───── INPUT DATA

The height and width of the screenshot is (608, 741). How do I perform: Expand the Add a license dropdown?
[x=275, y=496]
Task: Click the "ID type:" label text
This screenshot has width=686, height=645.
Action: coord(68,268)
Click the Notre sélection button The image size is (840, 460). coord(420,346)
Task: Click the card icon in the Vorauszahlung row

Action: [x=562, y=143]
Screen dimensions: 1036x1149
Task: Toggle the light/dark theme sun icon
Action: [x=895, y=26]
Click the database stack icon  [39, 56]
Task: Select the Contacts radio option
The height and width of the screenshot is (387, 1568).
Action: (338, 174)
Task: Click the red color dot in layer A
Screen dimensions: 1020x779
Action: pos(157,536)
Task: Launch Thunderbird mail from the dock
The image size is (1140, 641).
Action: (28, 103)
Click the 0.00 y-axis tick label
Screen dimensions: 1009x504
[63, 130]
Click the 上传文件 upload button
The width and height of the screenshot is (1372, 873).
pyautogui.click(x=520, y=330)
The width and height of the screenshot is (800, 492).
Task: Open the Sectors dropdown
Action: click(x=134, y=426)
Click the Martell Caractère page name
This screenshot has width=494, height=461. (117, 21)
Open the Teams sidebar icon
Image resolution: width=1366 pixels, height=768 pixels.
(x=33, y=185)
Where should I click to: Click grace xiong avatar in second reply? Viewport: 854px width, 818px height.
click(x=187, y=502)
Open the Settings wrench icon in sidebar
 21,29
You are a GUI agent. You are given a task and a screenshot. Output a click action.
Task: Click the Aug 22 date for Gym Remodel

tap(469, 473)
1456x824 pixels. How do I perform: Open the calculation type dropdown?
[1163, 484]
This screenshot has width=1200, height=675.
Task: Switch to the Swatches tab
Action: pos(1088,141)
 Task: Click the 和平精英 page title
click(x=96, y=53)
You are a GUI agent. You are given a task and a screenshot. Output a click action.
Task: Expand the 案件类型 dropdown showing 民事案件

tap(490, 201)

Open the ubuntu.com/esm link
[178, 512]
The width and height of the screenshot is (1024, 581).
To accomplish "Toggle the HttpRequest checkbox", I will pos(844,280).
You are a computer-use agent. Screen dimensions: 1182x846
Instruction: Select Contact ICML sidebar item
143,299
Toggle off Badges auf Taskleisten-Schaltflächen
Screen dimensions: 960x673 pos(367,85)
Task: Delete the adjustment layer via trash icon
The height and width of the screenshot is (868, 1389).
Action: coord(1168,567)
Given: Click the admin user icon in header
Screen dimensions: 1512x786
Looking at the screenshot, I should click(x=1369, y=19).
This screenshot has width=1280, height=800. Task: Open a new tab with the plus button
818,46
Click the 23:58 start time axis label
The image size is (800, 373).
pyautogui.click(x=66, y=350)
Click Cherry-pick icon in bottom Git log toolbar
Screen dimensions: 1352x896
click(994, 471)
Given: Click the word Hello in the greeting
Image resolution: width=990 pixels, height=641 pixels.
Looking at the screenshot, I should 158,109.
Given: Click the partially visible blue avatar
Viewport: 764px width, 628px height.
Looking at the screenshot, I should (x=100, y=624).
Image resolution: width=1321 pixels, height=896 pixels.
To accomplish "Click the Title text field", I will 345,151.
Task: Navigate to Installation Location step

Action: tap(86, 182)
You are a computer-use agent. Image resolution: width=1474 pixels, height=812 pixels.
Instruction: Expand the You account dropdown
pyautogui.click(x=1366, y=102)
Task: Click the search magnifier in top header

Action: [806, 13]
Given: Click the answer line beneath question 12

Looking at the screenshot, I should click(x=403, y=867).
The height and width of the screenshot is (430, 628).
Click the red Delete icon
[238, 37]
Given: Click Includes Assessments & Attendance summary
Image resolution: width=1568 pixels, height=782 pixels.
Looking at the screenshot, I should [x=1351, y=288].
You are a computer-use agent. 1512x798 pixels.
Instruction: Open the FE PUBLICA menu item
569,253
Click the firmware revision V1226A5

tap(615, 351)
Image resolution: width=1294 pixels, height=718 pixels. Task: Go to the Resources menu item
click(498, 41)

──────────

Can you render every line of the material above as a Markdown table with the columns "Row" and "Line", numbering the rows and leaving out blank lines?

| Row | Line |
|---|---|
| 1 | The height and width of the screenshot is (608, 741). How do I perform: Expand the Add a license dropdown? |
| 2 | [x=275, y=496] |
| 3 | Task: Click the "ID type:" label text |
| 4 | This screenshot has width=686, height=645. |
| 5 | Action: coord(68,268) |
| 6 | Click the Notre sélection button The image size is (840, 460). coord(420,346) |
| 7 | Task: Click the card icon in the Vorauszahlung row |
| 8 | Action: [x=562, y=143] |
| 9 | Screen dimensions: 1036x1149 |
| 10 | Task: Toggle the light/dark theme sun icon |
| 11 | Action: [x=895, y=26] |
| 12 | Click the database stack icon  [39, 56] |
| 13 | Task: Select the Contacts radio option |
| 14 | The height and width of the screenshot is (387, 1568). |
| 15 | Action: (338, 174) |
| 16 | Task: Click the red color dot in layer A |
| 17 | Screen dimensions: 1020x779 |
| 18 | Action: pos(157,536) |
| 19 | Task: Launch Thunderbird mail from the dock |
| 20 | The image size is (1140, 641). |
| 21 | Action: (28, 103) |
| 22 | Click the 0.00 y-axis tick label |
| 23 | Screen dimensions: 1009x504 |
| 24 | [63, 130] |
| 25 | Click the 上传文件 upload button |
| 26 | The width and height of the screenshot is (1372, 873). |
| 27 | pyautogui.click(x=520, y=330) |
| 28 | The width and height of the screenshot is (800, 492). |
| 29 | Task: Open the Sectors dropdown |
| 30 | Action: click(x=134, y=426) |
| 31 | Click the Martell Caractère page name |
| 32 | This screenshot has width=494, height=461. (117, 21) |
| 33 | Open the Teams sidebar icon |
| 34 | Image resolution: width=1366 pixels, height=768 pixels. |
| 35 | (x=33, y=185) |
| 36 | Where should I click to: Click grace xiong avatar in second reply? Viewport: 854px width, 818px height. |
| 37 | click(x=187, y=502) |
| 38 | Open the Settings wrench icon in sidebar |
| 39 |  21,29 |
| 40 | You are a GUI agent. You are given a task and a screenshot. Output a click action. |
| 41 | Task: Click the Aug 22 date for Gym Remodel |
| 42 | tap(469, 473) |
| 43 | 1456x824 pixels. How do I perform: Open the calculation type dropdown? |
| 44 | [1163, 484] |
| 45 | This screenshot has width=1200, height=675. |
| 46 | Task: Switch to the Swatches tab |
| 47 | Action: pos(1088,141) |
| 48 |  Task: Click the 和平精英 page title |
| 49 | click(x=96, y=53) |
| 50 | You are a GUI agent. You are given a task and a screenshot. Output a click action. |
| 51 | Task: Expand the 案件类型 dropdown showing 民事案件 |
| 52 | tap(490, 201) |
| 53 | Open the ubuntu.com/esm link |
| 54 | [178, 512] |
| 55 | The width and height of the screenshot is (1024, 581). |
| 56 | To accomplish "Toggle the HttpRequest checkbox", I will pos(844,280). |
| 57 | You are a computer-use agent. Screen dimensions: 1182x846 |
| 58 | Instruction: Select Contact ICML sidebar item |
| 59 | 143,299 |
| 60 | Toggle off Badges auf Taskleisten-Schaltflächen |
| 61 | Screen dimensions: 960x673 pos(367,85) |
| 62 | Task: Delete the adjustment layer via trash icon |
| 63 | The height and width of the screenshot is (868, 1389). |
| 64 | Action: coord(1168,567) |
| 65 | Given: Click the admin user icon in header |
| 66 | Screen dimensions: 1512x786 |
| 67 | Looking at the screenshot, I should click(x=1369, y=19). |
| 68 | This screenshot has width=1280, height=800. Task: Open a new tab with the plus button |
| 69 | 818,46 |
| 70 | Click the 23:58 start time axis label |
| 71 | The image size is (800, 373). |
| 72 | pyautogui.click(x=66, y=350) |
| 73 | Click Cherry-pick icon in bottom Git log toolbar |
| 74 | Screen dimensions: 1352x896 |
| 75 | click(994, 471) |
| 76 | Given: Click the word Hello in the greeting |
| 77 | Image resolution: width=990 pixels, height=641 pixels. |
| 78 | Looking at the screenshot, I should 158,109. |
| 79 | Given: Click the partially visible blue avatar |
| 80 | Viewport: 764px width, 628px height. |
| 81 | Looking at the screenshot, I should (x=100, y=624). |
| 82 | Image resolution: width=1321 pixels, height=896 pixels. |
| 83 | To accomplish "Click the Title text field", I will 345,151. |
| 84 | Task: Navigate to Installation Location step |
| 85 | Action: tap(86, 182) |
| 86 | You are a computer-use agent. Image resolution: width=1474 pixels, height=812 pixels. |
| 87 | Instruction: Expand the You account dropdown |
| 88 | pyautogui.click(x=1366, y=102) |
| 89 | Task: Click the search magnifier in top header |
| 90 | Action: [806, 13] |
| 91 | Given: Click the answer line beneath question 12 |
| 92 | Looking at the screenshot, I should click(x=403, y=867). |
| 93 | The height and width of the screenshot is (430, 628). |
| 94 | Click the red Delete icon |
| 95 | [238, 37] |
| 96 | Given: Click Includes Assessments & Attendance summary |
| 97 | Image resolution: width=1568 pixels, height=782 pixels. |
| 98 | Looking at the screenshot, I should [x=1351, y=288]. |
| 99 | You are a computer-use agent. 1512x798 pixels. |
| 100 | Instruction: Open the FE PUBLICA menu item |
| 101 | 569,253 |
| 102 | Click the firmware revision V1226A5 |
| 103 | tap(615, 351) |
| 104 | Image resolution: width=1294 pixels, height=718 pixels. Task: Go to the Resources menu item |
| 105 | click(498, 41) |